Page extract
In a preferred embodiment the reading unit comprises groups consisting of a light diode and three photodiodes, where the photodiodes are located slightly displaced relative to one another. The number of groups and number of diodes in each group may be adapted to suit the various products for which the unit has to be used. For products with simple patterns, it will be possible to employ fewer components and thereby fewer calculation steps and a shorter processing time. The light diodes transmit light towards the product. The surface of the product will be coated with a pattern, generally in several colours, where the different parts of the pattern/colours will have different reflectivity. The photodiodes register what proportion of the transmitted light is reflected back from the product, and on the basis thereof a reflection characteristic is created for this specific product. By arranging the groups of light diodes and photodiodes one after another, parallel to the product's longitudinal length, the same number of characteristics as number of groups will be obtained.
The reading unit has a memory unit, preferably an EEPROM, in which are located prestored characteristics of the different product types to be used in the system. These prestored characteristics may, e.g., have been previously measured by the product rotator or by another similar device, which may be slightly simpler in design. These prestored characteristics may also be received from external sources, e.g. via a diskette, a CD or the like, or via a network or other data transfer.

Data extract
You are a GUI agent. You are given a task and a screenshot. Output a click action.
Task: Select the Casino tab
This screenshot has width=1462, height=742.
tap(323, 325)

Requirements
1. In the reading-unit passage, what type of memory unit is preferred for the reading unit?
2. From the reading-unit passage, return the stretch from "The reading unit has" through "other data transfer.", word for word.

Task solutions
1. An EEPROM.

2.
The reading unit has a memory unit, preferably an EEPROM, in which are located prestored characteristics of the different product types to be used in the system. These prestored characteristics may, e.g., have been previously measured by the product rotator or by another similar device, which may be slightly simpler in design. These prestored characteristics may also be received from external sources, e.g. via a diskette, a CD or the like, or via a network or other data transfer.